VOUCHER SCHOOLS….Greg Anrig comments on yesterday’s Florida Supreme Court decision striking down Jeb Bush’s school voucher program:

One of the great unresolved contradictions in the conservative movement’s advocacy on education is the extent to which it is demanding that public schools adhere to rigid testing requirements under the No Child Left Behind Act while simultaneously promoting voucher systems that require no reporting at all from private schools about their performance. Research into charter schools by Columbia’s Amy Stuart Wells and others is showing that providing them with autonomy while imposing accountability for results has by and large resulted in schools that look much like their conventional public counterparts.

No one has yet demonstrated that they know how to make an urban school district succeed in this country. Voucher systems, because they lack accountability, were never going to be the answer. The Florida decision is a welcome step toward focusing on possibilities that offer hope, like public school choice and Wisconsin’s own Chapter 220 program, which enables low-income urban students to attend suburban schools.

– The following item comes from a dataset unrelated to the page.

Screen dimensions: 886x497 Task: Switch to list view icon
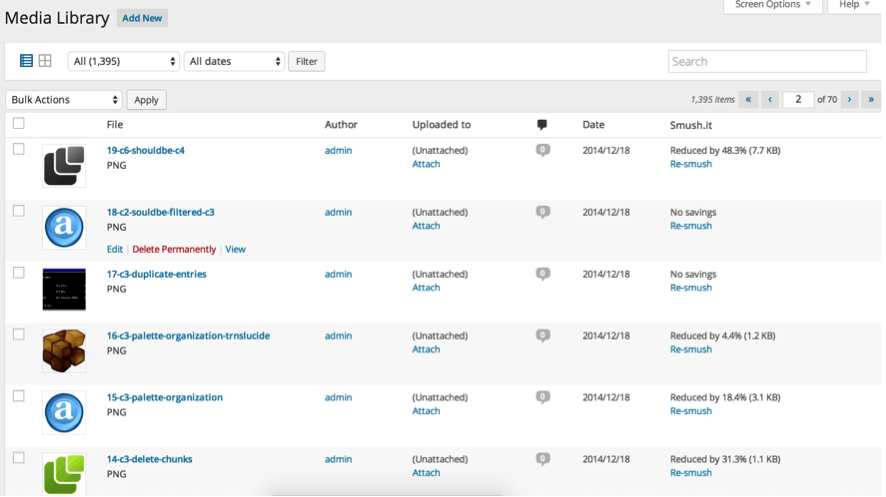tap(27, 61)
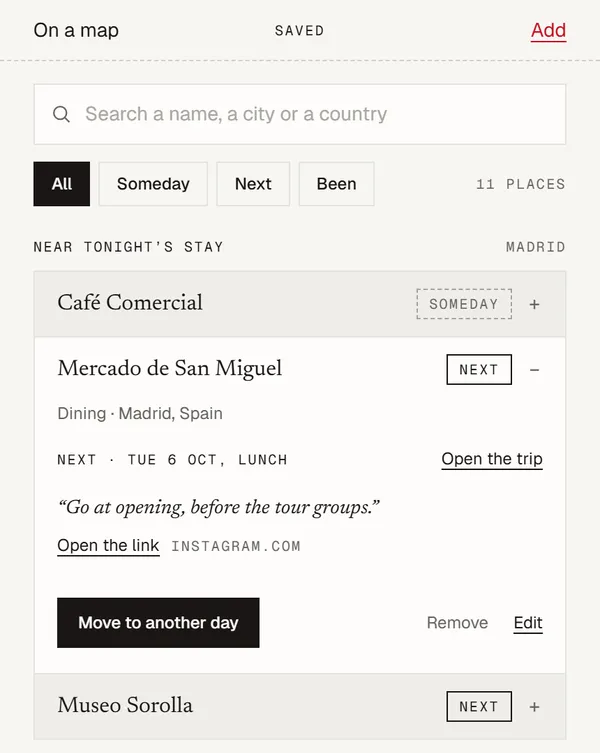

I’m a cautiously optimistic fan of charter schools, which seem to provide a decent avenue for experimenting with different ways of teaching kids while still providing common-sense levels of accountability. Voucher schools typically don’t, and while some percentage of inner city schools are going to fail no matter what, there’s a big difference between schools that are trying and failing and schools that fail because they’re essentially allowed to get away with fraud.

Bottom line: conservatives can’t have it both ways. If high-stakes testing is the be-all and end-all of education reform, then their pet voucher proposals need to include the same kind of testing requirements that they demand for public schools. And if voucher schools end up doing no better than public schools, providing little more than a safe haven for a voting bloc that wants to protect their kids from learning about evolution? Then it’s back to the drawing board.

The Florida Supremes did the right thing. Public money without public accountability is fundamentally wrong.